Talk to ERM and the legal department to better understand the history of your business risks.
The corporate (cyber)crime aims to get a competitive advantage not just by stealing money but also by damaging your company's reputation.
If you are responsible for the cybersecurity of a University your adversary persona might look out for details of upcoming exams or wants to change grades.
What is mostly ignored is the insider threat, either intentionally or accidentally. If I sum up the categories of the root causes for malicious data breaches from the IBM Data Breach Report where employees are the target or the actor, than I get 29%. 1/3 of all data breaches are caused by employees, either directly or indirectly. And this number does not count people leaving the company, starting at a competitor and taking secret business information with them!
The term "persona" is from the UX design domain as far as I know, and we will use it that way later for the employees. For the adversary I recommend using the "diamond model" (see my blog post "
Terminology, Frameworks and Standards - Part 2"). By using this model you have the ability to bring the intent and the technology used together on the "social-political axis" and the "technology axis".
4.) What topics to teach?
Now you know what your threats are, these are the topics to teach.
5.) How to measure success?
I am sure you know the quote "You can't manage what you can't measure" (the author is unknown as far as I know), anyway before you start your awareness campaign make sure you have a good way to measure your impact to the people of the company.
For example if you came to the conclusion that ransomware is a big issue for you ("What to teach") than you should be able to analyze the antivirus scanner, endpoint detection agent, IPS, web-proxy blacklist, etc etc log files to see if the number of detected malware decreases (this value needs to be normalized to the overall malware volume).
If your topic is Phishing, run a simulated phishing campaign and measure the "click rates".
I think you got it.
6.) Employee personas
To understand the people you need to protect send special questionnaires about age, gender, interest, work style and work tools etc to the line managers of your company to get a better understanding.
If we stick to the analogy of having a "vulnerability management program for people", then this is your asset database. :-)
Create personas for your leadership team, blue collar workers, marketing personal, the HR department and so on (check the org-chart).
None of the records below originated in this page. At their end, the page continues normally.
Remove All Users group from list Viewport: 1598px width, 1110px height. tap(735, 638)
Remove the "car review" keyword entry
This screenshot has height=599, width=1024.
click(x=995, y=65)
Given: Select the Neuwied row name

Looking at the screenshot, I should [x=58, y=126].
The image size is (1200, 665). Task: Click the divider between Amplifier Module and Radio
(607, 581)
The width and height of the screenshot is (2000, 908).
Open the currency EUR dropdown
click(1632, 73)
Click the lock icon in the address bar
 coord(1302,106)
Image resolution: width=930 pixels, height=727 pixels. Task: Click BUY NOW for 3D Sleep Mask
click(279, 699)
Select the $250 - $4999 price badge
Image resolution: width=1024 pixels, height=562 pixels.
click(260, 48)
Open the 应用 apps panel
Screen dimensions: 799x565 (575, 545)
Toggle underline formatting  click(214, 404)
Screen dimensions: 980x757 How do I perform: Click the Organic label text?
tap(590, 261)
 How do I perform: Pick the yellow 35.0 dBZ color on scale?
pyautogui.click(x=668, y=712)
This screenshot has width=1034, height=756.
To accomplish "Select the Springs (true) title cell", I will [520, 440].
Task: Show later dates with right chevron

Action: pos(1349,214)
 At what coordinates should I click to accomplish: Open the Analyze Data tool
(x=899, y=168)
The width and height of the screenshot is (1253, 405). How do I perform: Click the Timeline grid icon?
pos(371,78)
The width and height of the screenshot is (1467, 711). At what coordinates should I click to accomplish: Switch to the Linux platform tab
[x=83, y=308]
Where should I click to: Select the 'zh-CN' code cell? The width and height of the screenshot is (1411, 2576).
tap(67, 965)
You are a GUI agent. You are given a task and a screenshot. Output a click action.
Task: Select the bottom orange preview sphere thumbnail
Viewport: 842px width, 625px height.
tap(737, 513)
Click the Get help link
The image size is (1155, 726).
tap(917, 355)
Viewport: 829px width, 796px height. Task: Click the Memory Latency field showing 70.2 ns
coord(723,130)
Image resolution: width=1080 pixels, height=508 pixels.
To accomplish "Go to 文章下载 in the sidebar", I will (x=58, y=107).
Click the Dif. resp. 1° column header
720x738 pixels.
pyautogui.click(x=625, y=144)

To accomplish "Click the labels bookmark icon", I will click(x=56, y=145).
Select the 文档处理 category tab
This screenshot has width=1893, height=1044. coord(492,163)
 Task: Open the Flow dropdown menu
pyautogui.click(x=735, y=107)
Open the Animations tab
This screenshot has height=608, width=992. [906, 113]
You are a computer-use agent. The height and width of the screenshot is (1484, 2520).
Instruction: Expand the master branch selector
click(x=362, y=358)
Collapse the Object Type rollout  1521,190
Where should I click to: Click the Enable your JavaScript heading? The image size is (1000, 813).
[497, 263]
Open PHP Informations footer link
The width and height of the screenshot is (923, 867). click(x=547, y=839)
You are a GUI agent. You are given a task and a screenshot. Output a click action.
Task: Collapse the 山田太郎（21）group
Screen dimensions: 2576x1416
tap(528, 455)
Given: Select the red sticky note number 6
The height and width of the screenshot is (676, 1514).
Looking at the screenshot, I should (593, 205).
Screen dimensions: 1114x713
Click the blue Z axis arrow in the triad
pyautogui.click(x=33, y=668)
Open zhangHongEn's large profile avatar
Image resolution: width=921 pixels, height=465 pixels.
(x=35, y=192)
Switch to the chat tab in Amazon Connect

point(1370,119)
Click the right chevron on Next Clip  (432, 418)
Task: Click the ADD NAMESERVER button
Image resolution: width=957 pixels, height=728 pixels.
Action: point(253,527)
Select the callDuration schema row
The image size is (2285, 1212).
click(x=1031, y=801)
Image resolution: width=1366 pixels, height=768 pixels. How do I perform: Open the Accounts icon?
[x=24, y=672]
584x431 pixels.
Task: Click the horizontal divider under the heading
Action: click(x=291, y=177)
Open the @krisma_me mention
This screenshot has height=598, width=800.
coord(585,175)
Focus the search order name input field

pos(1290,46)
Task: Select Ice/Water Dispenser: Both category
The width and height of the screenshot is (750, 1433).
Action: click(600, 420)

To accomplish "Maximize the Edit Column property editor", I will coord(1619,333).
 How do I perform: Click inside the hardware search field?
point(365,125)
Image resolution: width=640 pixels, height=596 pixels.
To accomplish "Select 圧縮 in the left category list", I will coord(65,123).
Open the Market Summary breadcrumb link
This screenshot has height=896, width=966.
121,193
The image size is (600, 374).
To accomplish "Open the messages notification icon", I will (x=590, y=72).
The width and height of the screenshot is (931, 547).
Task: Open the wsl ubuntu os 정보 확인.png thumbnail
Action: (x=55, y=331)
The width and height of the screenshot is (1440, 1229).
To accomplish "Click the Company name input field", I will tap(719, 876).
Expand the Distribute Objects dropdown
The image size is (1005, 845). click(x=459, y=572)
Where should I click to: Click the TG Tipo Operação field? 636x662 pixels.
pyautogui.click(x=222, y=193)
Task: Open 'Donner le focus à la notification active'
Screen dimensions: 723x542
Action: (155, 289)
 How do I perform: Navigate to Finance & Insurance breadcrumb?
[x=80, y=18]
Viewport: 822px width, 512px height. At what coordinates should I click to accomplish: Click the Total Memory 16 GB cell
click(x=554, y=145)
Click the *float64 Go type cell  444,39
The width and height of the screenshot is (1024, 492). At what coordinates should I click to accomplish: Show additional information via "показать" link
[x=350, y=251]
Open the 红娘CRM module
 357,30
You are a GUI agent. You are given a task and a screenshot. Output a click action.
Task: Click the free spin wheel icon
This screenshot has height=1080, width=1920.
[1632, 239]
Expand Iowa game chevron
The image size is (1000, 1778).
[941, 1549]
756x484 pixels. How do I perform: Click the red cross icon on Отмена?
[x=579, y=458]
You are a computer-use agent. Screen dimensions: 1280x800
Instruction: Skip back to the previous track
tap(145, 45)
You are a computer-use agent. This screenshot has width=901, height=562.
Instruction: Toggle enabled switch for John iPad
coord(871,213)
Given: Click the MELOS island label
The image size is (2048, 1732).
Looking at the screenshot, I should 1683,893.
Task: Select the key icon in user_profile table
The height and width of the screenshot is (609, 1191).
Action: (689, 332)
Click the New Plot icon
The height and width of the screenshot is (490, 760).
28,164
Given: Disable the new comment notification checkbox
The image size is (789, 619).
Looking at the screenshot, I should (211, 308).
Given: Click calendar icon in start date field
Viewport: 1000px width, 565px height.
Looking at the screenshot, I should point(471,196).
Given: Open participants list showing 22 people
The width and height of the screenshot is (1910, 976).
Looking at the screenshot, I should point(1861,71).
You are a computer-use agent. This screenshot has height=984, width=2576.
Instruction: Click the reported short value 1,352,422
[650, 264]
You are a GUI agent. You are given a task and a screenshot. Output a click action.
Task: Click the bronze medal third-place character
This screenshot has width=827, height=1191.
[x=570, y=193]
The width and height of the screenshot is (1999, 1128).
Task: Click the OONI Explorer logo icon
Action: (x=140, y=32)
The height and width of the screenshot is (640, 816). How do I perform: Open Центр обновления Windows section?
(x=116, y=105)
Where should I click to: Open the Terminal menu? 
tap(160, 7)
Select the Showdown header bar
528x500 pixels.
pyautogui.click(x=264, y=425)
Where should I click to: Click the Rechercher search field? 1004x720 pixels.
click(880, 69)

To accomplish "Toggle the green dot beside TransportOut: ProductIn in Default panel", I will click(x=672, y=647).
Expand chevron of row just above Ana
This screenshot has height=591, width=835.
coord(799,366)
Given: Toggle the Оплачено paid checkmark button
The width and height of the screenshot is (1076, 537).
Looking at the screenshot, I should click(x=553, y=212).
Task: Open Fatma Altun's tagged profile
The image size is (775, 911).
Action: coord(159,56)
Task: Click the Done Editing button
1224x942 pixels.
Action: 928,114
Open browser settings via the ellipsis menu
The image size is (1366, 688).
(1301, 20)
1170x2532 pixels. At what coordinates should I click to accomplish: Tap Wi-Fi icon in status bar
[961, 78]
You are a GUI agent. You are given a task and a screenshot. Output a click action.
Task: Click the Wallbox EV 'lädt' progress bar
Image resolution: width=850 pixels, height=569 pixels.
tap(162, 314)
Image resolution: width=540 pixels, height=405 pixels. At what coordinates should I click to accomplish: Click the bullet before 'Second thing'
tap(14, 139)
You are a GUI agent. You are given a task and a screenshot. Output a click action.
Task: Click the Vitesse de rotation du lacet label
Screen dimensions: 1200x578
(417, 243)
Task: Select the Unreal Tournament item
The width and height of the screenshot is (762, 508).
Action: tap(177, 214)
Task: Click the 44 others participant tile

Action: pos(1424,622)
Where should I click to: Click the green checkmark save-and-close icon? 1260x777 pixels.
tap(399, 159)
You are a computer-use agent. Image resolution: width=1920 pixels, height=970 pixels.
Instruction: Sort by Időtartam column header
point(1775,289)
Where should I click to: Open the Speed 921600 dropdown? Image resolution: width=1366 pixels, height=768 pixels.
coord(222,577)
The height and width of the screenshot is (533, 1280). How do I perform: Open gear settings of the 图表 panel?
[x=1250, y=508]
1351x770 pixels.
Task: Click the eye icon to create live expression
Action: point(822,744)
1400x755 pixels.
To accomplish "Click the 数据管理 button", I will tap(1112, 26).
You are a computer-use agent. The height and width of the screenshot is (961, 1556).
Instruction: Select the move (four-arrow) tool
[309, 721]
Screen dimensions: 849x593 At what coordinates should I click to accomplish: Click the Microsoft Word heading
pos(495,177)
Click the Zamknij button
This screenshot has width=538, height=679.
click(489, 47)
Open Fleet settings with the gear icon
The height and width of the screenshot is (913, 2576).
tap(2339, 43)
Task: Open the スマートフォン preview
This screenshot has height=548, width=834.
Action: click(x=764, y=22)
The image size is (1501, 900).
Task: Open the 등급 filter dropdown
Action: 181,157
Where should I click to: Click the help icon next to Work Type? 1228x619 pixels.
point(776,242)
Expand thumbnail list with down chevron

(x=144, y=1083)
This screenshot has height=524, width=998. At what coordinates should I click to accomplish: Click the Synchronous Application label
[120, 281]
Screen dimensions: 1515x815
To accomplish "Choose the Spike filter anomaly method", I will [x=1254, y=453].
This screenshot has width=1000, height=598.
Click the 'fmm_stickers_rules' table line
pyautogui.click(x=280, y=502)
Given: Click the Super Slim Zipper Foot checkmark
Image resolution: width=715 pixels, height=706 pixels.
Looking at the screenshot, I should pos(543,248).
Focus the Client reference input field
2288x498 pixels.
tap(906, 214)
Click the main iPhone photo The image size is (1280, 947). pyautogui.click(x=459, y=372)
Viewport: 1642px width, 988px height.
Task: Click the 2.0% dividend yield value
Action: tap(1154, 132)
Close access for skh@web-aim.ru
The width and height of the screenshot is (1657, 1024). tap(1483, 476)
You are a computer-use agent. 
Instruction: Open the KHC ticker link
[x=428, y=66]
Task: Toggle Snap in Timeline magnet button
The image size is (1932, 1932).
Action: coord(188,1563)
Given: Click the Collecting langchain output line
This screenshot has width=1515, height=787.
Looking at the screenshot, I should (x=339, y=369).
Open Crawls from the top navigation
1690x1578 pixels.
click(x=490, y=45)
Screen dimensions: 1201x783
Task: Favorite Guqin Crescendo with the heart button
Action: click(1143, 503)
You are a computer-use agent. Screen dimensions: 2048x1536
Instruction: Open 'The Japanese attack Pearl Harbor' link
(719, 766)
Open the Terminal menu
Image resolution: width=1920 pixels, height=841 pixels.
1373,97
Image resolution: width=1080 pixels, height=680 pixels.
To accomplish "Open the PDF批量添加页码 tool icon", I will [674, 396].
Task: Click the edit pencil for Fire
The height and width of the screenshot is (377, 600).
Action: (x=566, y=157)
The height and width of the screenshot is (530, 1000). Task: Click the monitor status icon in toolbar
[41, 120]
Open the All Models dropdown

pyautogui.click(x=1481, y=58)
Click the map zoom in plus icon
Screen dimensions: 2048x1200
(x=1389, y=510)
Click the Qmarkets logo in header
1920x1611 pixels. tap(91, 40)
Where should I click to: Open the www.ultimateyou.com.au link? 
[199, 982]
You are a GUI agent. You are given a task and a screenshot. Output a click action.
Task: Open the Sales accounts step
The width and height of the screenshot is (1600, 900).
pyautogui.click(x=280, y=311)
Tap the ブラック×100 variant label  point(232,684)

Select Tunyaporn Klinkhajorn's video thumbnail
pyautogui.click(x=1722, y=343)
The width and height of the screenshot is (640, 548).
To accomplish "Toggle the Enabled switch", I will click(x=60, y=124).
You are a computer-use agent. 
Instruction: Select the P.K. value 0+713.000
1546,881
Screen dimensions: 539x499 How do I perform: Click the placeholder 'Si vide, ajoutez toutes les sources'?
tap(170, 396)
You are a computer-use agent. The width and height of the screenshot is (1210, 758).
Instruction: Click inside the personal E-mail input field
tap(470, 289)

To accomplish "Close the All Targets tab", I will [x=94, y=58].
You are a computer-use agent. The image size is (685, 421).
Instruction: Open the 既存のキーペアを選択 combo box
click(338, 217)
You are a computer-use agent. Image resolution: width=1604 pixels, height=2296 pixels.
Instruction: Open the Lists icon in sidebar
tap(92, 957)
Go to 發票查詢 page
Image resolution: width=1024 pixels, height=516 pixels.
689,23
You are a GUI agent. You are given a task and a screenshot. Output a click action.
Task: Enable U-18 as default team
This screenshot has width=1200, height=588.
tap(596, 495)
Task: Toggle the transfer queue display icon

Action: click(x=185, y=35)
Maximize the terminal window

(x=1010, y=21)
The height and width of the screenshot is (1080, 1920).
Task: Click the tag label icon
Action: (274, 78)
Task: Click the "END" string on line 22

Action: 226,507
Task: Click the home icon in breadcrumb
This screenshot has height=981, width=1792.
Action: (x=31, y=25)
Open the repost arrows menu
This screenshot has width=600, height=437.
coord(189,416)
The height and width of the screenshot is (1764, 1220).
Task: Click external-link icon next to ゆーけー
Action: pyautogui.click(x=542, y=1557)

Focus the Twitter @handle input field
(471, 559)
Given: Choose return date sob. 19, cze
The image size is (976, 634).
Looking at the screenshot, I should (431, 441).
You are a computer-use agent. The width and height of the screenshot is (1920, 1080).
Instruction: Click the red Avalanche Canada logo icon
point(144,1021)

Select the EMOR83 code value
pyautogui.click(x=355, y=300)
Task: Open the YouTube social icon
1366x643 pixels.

These are your "fishes" and the "bait" has to be tasty for the "fish" not for the "fisher" (you).
7.) How to teach the topics?
Think about which kind of training best fits the employee personas you just generated. Of course you still can do the yearly information security training for compliance reasons if you have to but to really reach out and change something, create content and use channels that fit your colleagues:
- ad-hoc e-mails for critical and hot topics
- 1:1 training for members of the executive board
- 2 to 5 minute videos for blue collar workers
- fancy comic style one pagers for the marketing people
- short checklists with easy language for Boomers, finance, purchasing
- games for ...
- and deep technical training for IT staff
Tell your colleagues always why there is a problem and not only what to do and not to do.
8.) And finally the awareness training content
With all the information you gathered in the previous steps you have the puzzle pieces to create the training material that just fits!